Traditionally, the pretrial phase of the judicial system allows the prosecution to bring forward evidence to back up an indictment.
Municipal Court Judge William Grim said Russell’s case will now move to the Athens County Common Pleas Court for the next stage in the judicial process.
The decision came after a deal between Athens County Assistant Prosecutor Glenn Jones and defense attorney William Eachus, Jones said. In exchange for waiving the preliminary hearing, the state would not up Russell’s already $15,000 bond.
Russell has been released from the Southeastern Ohio Regional Jail, according to the jail’s website.
Along with the multi-thousand dollar bond, Russell is still prohibited from stepping on OU property without being accompanied by an OU Police Department officer.
In addition to the judicial sanctions, Russell also received a presidential interim suspension from the university, Grim said. According to OU’s Student Code of Conduct, a student can be suspended “when the actions of a student threaten the good order and discipline of the university.”
Russell was arrested for allegedly making terroristic threats on an anonymous social media site Oct. 16, allegedly threatening to “kill a cop.”
Making terroristic threats is a third-degree felony with a maximum penalty of three years in prison.
Additionally, Russell was charged with drug abuse, a fifth-degree felony with a maximum penalty of 12 months in prison, for the possession of LSD, Grim said.
Those offenses may conflict with Russell’s participation in the city’s alcohol diversion program, Grim said.

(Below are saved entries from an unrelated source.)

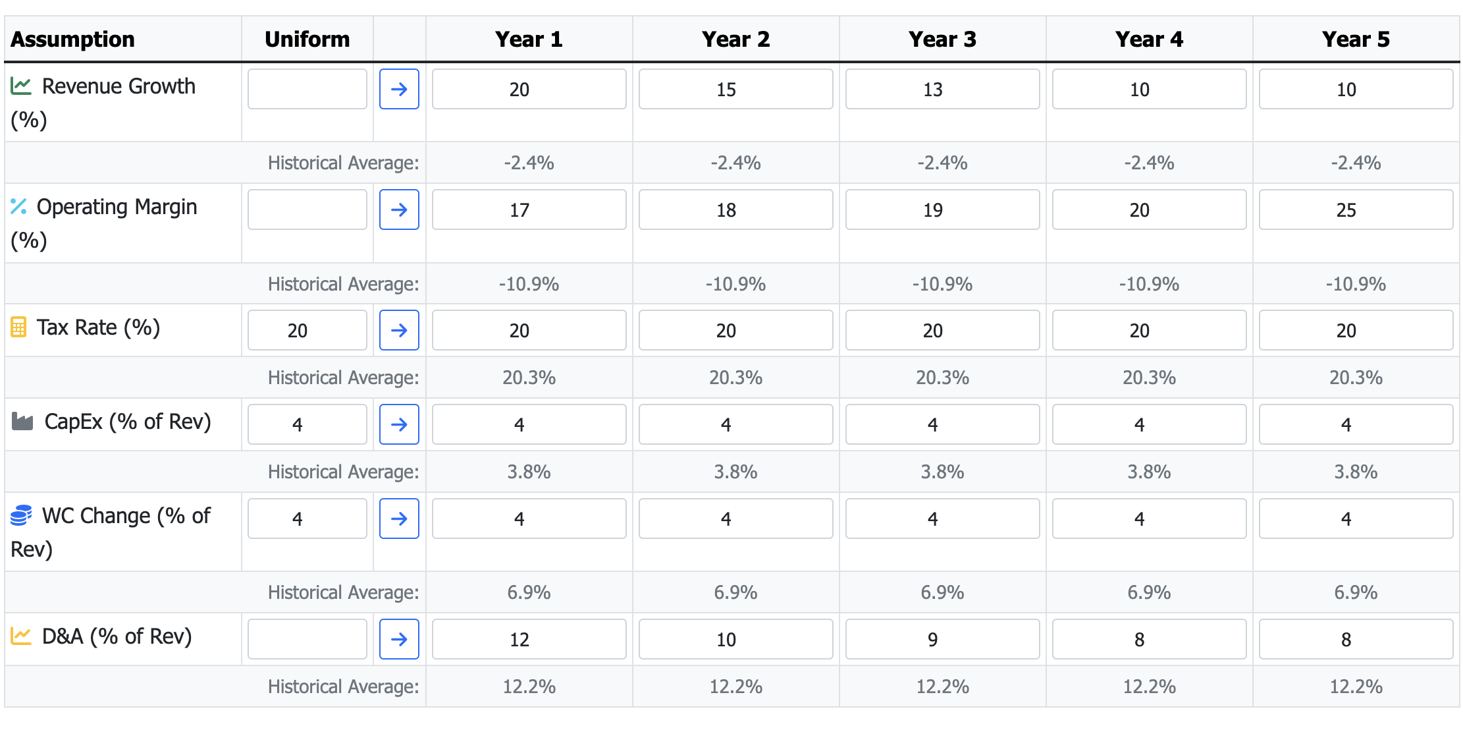Click the WC Change apply-uniform arrow button

point(399,519)
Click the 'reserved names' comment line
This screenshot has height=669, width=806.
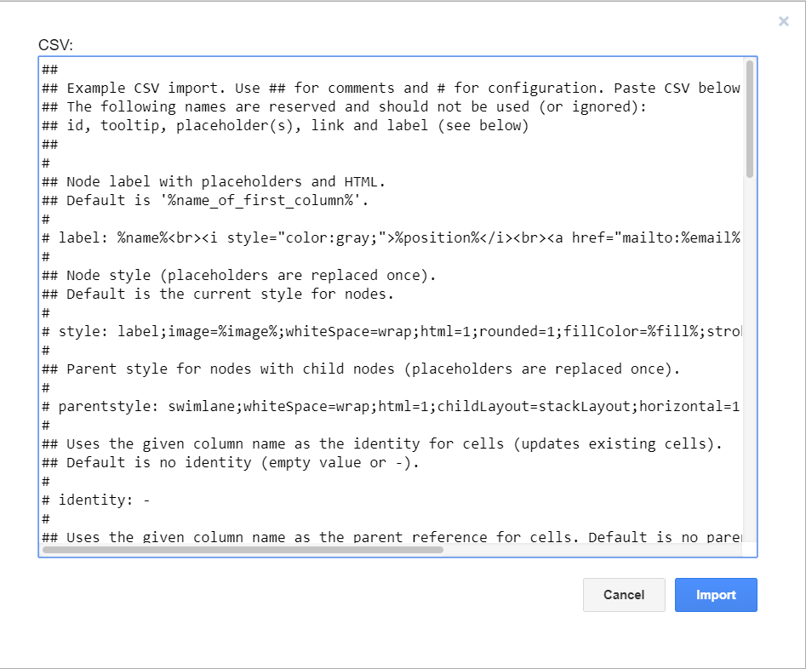(255, 106)
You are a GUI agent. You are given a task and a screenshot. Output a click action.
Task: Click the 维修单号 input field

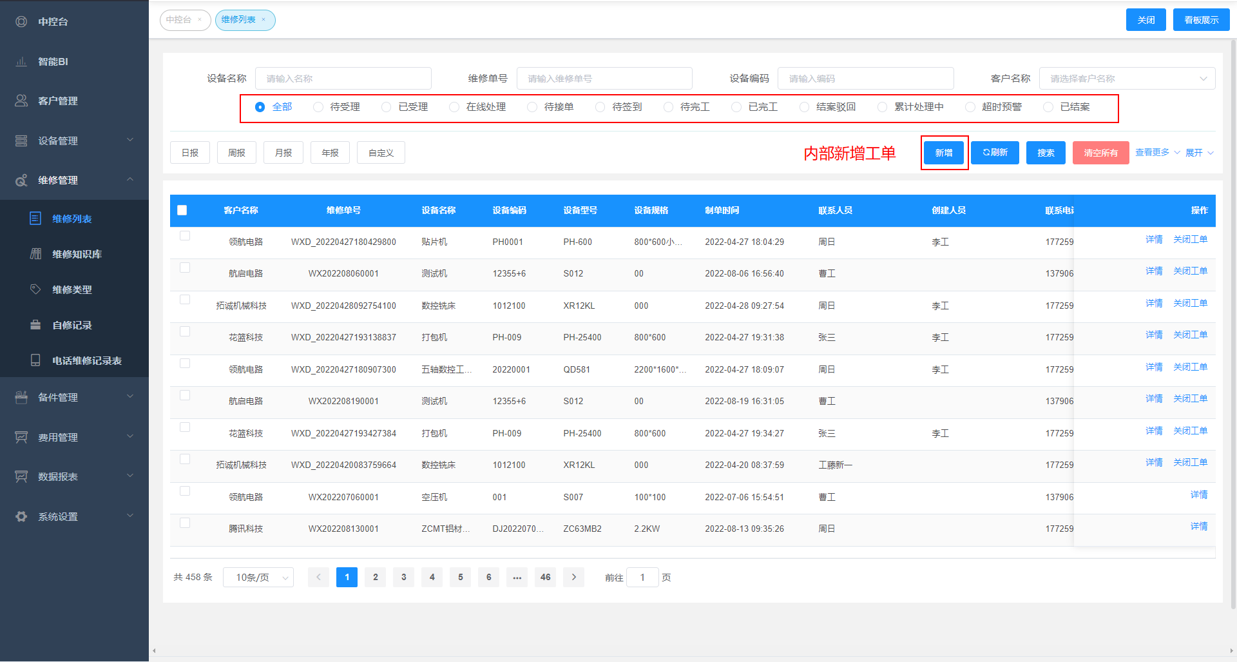604,79
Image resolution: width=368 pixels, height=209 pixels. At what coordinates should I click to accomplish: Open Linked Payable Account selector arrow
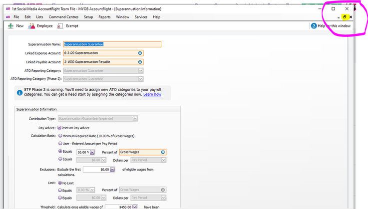tap(140, 62)
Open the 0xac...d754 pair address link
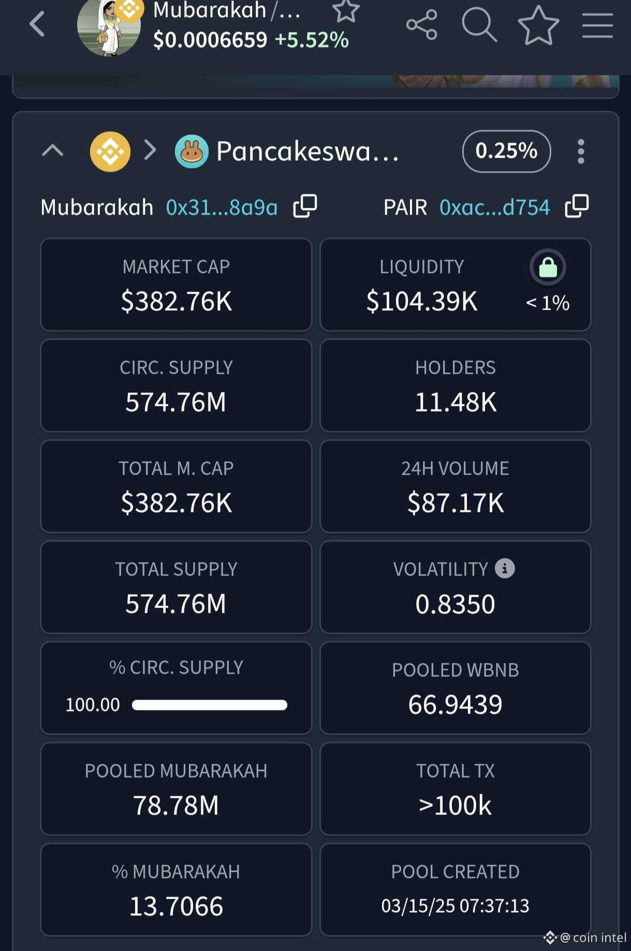Screen dimensions: 631x951 [494, 207]
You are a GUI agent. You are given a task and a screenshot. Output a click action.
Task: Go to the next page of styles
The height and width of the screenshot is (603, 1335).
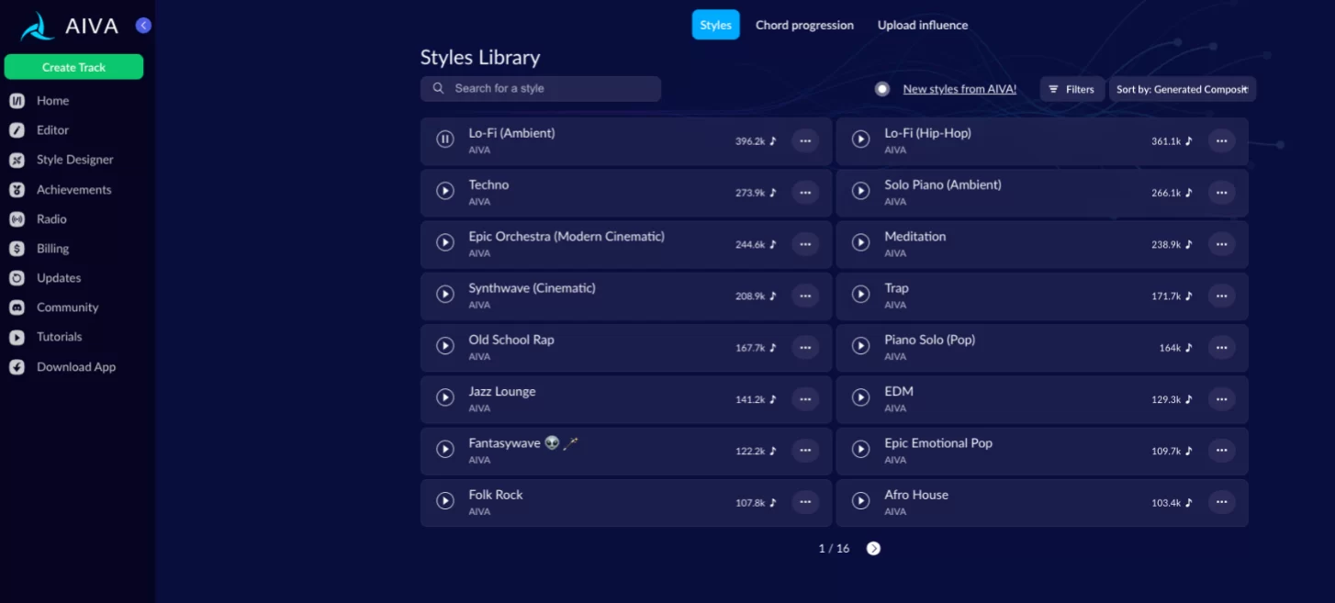point(873,549)
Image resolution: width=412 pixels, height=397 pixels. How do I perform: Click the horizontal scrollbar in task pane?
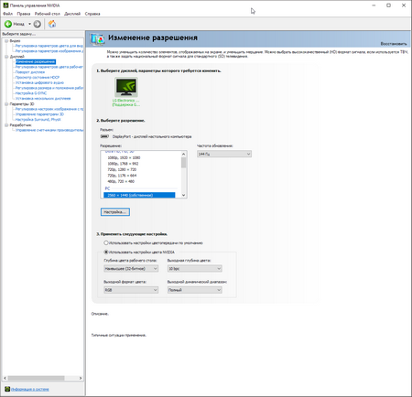click(43, 378)
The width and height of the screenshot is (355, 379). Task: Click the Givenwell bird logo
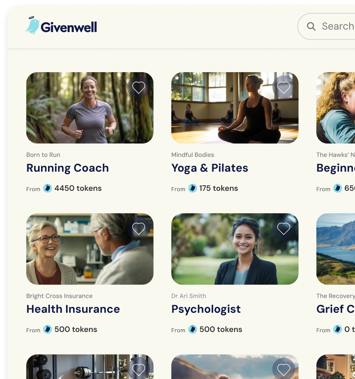pos(33,25)
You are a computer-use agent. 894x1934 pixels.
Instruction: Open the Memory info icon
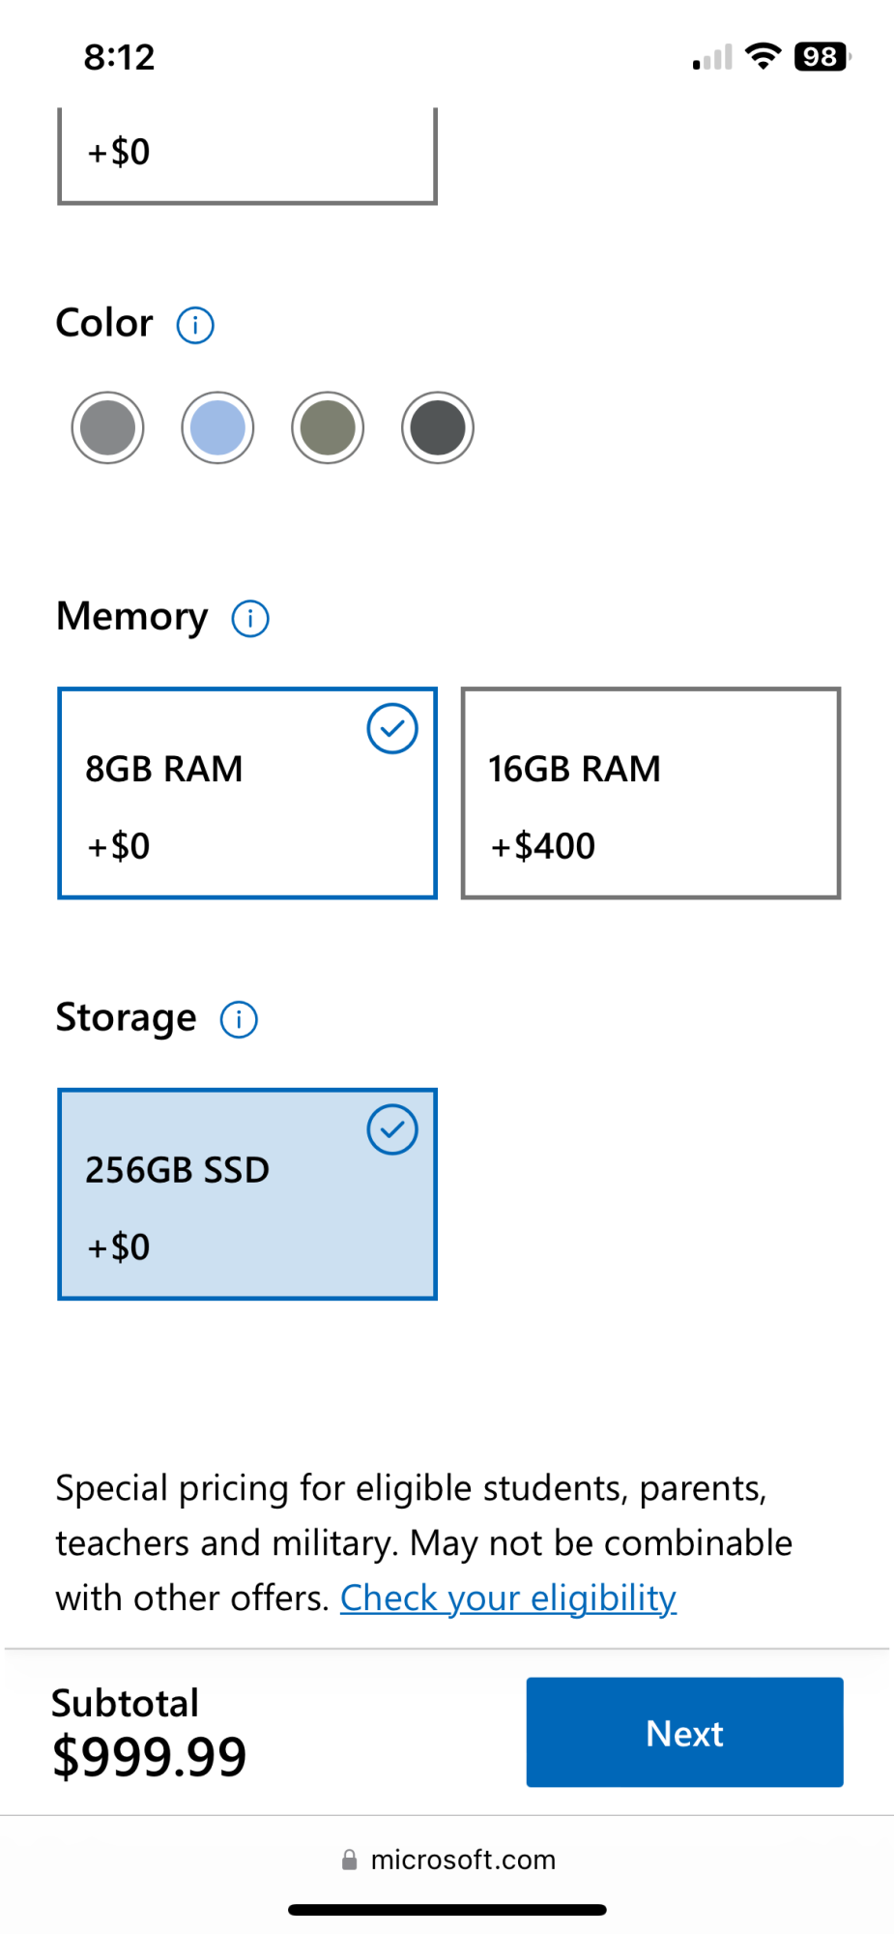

Russell opted into the program after being arrested for an underage alcohol offense — a first-degree misdemeanor — on Sept. 27, according to court documents.
“If he is indicted in the meantime, he may be bounced from the program,” Grim said.
Grim said one of the provisions of the diversion program is that participants remain “upstanding citizens.”
During his arraignment for the misdemeanor, Russell pleaded not guilty. His trial was later set to coincide with the other two charges, according to court documents.
A first-degree misdemeanor comes with a maximum sentence of 180 days in jail, bringing Russell’s maximum possible incarceration up to about 4 and a half years.
As of press time, Russell’s next court date had not been set by the Athens Common Pleas Court.